Key findings from the comparison

Nobody catches (mancheck's opportunity):

  • Wrong error protocol: strtol() checked with == -1, open() checked with == 0, pthread_create() errors checked via errno
  • Partial write bugs: single write() call without loop on pipes/sockets
  • snprintf truncation: return value stored but not compared to buffer size
  • Resource cleanup mismatch: opendir() closed with fclose(), popen() closed with fclose()
  • Linux-only APIs used without portability guards: pipe2(), epoll_create1(), unshare()
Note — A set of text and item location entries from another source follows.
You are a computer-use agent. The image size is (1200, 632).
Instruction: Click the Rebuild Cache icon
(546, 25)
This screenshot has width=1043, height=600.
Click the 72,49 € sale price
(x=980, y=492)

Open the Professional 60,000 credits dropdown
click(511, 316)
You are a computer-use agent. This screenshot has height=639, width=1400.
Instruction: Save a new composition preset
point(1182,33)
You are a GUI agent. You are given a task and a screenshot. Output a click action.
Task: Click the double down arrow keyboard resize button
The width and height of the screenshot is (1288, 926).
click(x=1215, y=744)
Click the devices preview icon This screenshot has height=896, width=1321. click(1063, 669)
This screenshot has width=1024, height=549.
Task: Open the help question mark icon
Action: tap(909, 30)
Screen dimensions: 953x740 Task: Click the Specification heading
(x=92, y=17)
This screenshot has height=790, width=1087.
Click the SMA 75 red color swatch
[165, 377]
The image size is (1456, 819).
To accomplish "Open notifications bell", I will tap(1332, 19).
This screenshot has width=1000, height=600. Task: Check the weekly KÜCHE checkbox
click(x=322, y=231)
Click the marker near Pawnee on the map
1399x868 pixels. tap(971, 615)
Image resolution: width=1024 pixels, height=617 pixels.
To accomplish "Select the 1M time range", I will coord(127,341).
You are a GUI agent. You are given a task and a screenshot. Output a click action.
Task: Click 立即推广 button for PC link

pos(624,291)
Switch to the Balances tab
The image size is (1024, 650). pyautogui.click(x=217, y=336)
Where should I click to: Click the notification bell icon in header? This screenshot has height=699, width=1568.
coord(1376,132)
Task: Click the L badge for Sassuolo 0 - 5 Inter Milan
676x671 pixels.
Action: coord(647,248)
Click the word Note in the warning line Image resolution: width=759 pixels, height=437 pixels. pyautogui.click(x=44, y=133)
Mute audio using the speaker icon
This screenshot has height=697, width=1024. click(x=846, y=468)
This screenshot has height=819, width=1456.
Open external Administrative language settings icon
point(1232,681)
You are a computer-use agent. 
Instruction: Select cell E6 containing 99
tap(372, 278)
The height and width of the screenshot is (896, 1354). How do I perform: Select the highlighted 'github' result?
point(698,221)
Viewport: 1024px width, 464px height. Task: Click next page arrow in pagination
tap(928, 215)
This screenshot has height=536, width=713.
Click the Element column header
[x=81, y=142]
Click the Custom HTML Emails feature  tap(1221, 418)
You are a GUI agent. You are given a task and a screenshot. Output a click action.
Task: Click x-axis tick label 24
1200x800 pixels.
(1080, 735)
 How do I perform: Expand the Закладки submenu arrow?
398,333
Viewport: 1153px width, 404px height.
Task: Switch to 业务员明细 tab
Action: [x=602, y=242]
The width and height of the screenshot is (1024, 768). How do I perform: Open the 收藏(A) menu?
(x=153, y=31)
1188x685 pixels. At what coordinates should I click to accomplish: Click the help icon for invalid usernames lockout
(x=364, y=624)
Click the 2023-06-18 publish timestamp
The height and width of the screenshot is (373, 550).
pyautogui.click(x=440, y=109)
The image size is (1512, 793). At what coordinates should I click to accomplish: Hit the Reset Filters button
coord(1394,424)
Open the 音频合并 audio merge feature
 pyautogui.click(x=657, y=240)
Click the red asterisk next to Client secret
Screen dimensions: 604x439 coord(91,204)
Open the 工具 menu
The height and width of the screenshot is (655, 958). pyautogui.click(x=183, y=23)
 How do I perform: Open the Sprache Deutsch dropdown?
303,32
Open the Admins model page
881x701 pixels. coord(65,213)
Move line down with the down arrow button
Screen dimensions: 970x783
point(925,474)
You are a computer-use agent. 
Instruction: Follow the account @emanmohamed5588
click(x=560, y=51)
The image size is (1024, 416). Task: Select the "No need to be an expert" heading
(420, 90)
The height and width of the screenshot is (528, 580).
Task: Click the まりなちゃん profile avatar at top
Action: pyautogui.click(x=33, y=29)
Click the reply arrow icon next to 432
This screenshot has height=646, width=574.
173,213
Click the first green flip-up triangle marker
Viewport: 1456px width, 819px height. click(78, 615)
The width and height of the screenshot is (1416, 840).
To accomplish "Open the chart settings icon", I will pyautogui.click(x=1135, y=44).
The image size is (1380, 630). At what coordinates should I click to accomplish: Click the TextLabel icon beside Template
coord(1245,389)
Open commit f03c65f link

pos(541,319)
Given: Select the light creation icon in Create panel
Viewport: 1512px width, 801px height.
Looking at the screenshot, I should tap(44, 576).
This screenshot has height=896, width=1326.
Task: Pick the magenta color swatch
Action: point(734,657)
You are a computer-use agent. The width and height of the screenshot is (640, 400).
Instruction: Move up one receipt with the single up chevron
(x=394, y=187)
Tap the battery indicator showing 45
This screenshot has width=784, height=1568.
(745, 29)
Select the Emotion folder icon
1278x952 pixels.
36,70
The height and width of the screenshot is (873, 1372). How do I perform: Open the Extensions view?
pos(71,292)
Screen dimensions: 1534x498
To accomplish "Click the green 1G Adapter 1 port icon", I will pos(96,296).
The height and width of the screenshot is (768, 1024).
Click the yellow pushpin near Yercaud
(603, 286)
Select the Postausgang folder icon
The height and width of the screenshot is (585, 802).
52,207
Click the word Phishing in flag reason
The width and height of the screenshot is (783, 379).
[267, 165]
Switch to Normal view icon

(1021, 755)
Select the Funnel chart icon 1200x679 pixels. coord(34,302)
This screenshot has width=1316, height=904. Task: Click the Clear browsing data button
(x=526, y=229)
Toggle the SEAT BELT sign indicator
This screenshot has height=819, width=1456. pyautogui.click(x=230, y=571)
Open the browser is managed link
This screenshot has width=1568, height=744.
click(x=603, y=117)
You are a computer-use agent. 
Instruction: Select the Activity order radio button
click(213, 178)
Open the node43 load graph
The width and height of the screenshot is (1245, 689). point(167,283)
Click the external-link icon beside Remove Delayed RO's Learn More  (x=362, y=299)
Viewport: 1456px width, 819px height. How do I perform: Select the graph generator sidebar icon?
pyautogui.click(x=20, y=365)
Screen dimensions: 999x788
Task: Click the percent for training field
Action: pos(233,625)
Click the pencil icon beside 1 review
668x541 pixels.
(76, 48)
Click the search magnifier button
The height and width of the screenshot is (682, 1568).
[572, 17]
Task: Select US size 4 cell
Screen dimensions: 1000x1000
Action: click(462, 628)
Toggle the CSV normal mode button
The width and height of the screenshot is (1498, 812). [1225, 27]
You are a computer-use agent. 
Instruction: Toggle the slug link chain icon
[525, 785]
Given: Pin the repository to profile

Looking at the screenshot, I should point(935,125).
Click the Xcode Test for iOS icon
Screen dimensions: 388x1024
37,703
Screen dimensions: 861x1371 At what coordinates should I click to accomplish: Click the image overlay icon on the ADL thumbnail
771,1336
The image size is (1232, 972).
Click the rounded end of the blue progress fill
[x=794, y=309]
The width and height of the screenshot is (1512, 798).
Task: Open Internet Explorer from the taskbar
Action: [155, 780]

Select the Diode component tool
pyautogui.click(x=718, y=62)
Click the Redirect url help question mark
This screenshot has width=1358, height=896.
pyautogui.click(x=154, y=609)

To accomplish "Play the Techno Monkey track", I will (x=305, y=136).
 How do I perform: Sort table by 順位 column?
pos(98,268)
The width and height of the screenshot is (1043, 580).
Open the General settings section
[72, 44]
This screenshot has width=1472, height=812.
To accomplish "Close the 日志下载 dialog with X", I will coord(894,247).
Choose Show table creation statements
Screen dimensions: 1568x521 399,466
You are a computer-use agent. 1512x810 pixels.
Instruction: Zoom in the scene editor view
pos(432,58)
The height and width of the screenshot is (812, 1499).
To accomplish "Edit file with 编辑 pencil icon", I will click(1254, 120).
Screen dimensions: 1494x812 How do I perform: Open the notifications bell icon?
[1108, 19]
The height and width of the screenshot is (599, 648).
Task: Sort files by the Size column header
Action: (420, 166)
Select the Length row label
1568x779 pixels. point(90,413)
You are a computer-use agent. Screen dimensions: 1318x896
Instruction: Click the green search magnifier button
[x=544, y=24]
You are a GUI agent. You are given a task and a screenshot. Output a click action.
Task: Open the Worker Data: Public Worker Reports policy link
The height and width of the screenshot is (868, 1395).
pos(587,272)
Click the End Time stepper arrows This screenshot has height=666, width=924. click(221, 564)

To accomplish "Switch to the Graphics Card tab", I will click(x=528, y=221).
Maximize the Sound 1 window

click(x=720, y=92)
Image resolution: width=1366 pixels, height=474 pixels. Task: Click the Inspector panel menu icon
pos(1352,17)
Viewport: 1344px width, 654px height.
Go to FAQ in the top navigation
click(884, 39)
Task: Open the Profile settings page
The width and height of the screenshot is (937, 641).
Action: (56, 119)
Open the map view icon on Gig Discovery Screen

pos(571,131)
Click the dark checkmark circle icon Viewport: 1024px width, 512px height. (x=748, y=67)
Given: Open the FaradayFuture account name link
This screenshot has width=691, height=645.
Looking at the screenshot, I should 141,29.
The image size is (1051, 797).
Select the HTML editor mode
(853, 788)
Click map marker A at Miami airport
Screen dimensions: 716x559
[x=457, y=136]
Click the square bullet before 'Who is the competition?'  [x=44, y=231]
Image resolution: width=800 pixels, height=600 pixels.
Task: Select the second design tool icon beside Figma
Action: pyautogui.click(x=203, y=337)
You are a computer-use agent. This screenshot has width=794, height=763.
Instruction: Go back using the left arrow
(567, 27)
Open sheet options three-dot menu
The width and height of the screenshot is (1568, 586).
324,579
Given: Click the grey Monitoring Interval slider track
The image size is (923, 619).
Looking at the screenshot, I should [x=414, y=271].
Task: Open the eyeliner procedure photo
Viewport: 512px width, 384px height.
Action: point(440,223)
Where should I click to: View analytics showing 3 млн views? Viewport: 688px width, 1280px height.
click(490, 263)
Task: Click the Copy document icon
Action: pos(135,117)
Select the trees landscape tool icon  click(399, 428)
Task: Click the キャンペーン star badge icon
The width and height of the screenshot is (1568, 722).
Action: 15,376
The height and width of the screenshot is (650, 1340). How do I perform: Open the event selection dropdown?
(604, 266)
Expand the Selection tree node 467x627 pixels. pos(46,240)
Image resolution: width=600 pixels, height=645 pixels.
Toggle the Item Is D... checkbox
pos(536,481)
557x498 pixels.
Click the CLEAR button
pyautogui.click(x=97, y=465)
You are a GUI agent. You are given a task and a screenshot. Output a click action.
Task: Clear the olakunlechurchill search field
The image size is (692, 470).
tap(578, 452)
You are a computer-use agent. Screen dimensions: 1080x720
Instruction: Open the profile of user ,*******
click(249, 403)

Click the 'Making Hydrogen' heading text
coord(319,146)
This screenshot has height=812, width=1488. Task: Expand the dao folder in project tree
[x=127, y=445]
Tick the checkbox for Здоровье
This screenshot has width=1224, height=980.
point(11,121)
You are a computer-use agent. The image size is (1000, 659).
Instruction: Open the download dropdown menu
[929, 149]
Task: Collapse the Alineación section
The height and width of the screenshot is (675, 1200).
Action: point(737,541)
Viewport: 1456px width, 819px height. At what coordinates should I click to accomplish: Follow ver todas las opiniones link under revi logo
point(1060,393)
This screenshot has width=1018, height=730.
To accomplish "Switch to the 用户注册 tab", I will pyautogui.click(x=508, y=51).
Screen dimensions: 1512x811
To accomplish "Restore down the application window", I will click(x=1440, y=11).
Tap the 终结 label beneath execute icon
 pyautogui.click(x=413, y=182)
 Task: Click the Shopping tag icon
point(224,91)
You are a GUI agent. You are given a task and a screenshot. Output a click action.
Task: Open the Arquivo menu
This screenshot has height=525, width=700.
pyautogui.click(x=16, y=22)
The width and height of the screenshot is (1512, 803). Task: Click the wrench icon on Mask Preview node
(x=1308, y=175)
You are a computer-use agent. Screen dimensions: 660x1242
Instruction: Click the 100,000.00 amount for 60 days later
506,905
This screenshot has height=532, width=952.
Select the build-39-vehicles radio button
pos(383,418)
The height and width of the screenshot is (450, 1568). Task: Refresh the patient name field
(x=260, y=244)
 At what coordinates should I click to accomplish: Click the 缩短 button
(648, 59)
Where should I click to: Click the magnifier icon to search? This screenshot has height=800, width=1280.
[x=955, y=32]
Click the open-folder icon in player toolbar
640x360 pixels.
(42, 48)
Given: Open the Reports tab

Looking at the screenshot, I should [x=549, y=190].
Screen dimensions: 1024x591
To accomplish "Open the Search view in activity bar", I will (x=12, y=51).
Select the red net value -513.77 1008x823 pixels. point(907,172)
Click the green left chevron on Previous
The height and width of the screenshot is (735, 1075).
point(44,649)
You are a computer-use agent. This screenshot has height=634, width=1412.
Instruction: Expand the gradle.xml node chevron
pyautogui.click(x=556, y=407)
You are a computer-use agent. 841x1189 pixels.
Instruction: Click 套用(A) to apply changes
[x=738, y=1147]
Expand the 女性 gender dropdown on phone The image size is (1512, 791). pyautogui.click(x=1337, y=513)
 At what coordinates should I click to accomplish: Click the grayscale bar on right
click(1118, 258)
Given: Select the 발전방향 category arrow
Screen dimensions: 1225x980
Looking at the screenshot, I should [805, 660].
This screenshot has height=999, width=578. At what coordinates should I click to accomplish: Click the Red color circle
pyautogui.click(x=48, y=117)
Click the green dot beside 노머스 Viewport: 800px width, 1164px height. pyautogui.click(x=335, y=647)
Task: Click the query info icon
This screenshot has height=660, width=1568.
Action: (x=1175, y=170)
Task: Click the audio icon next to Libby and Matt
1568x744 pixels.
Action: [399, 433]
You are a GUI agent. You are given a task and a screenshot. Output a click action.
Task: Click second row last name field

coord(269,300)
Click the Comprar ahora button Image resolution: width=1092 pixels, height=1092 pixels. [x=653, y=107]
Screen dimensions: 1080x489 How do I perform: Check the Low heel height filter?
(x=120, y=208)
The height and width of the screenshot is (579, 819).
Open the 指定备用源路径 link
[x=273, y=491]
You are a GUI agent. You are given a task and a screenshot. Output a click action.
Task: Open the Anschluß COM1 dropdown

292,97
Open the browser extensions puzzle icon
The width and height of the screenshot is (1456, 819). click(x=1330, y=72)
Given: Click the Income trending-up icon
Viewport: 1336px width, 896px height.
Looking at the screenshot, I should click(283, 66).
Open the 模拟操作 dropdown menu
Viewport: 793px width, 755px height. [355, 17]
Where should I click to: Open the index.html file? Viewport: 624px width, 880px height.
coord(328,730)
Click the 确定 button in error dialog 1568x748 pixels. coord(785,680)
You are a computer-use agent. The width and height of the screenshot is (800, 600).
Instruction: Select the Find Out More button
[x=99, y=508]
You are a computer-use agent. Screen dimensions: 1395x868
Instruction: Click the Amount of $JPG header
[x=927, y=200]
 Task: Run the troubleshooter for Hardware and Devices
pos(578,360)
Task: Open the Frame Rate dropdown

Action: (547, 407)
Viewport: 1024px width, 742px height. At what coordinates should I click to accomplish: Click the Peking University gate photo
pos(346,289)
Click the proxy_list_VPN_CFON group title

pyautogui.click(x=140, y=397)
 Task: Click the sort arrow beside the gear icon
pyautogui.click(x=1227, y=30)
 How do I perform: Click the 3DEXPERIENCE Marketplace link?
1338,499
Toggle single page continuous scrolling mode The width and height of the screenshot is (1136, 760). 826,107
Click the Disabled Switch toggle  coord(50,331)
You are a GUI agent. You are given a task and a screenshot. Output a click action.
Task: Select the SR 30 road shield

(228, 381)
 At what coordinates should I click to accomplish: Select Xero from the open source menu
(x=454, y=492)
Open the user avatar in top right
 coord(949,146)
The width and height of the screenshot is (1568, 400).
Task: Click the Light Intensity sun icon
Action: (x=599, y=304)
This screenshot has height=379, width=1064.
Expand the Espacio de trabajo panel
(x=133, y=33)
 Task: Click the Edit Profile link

clang-tidy catches but cppcheck misses: signal safety, thread safety, bcopy/bzero

cppcheck catches but clang-tidy misses: asctime deprecation, resource leaks

mancheck already catches uniquely: broader unchecked return coverage via specdb (2500+ functions vs clang-tidy's ~150 in cert-err33-c)

Showcase files

File Bug class
showcase_wrong_error_check.c Wrong error-checking protocol per man page
showcase_errno_misuse.c errno protocol violations
showcase_partial_write.c Short write/read not handled
showcase_snprintf_truncation.c snprintf truncation undetected
showcase_resource_cleanup.c Allocation/deallocation pairing mismatch
showcase_portability.c Linux-only APIs, POSIX obsolescent functions
showcase_deprecated_posix.c POSIX-deprecated and removed interfaces
showcase_signal_safety.c Async-signal-unsafe calls in signal handlers
showcase_thread_safety.c MT-Unsafe functions in threaded code
showcase_header_mismatch.c Missing required headers per man page

Limitations

  • No control flow analysis -- doesn't track values across branches
  • No interprocedural analysis -- doesn't follow wrapper functions
  • No macro expansion awareness -- operates on preprocessed source
  • Dangerous/format-string flags are static-table only (not inferred from manpages)

License

See individual source files for licensing information.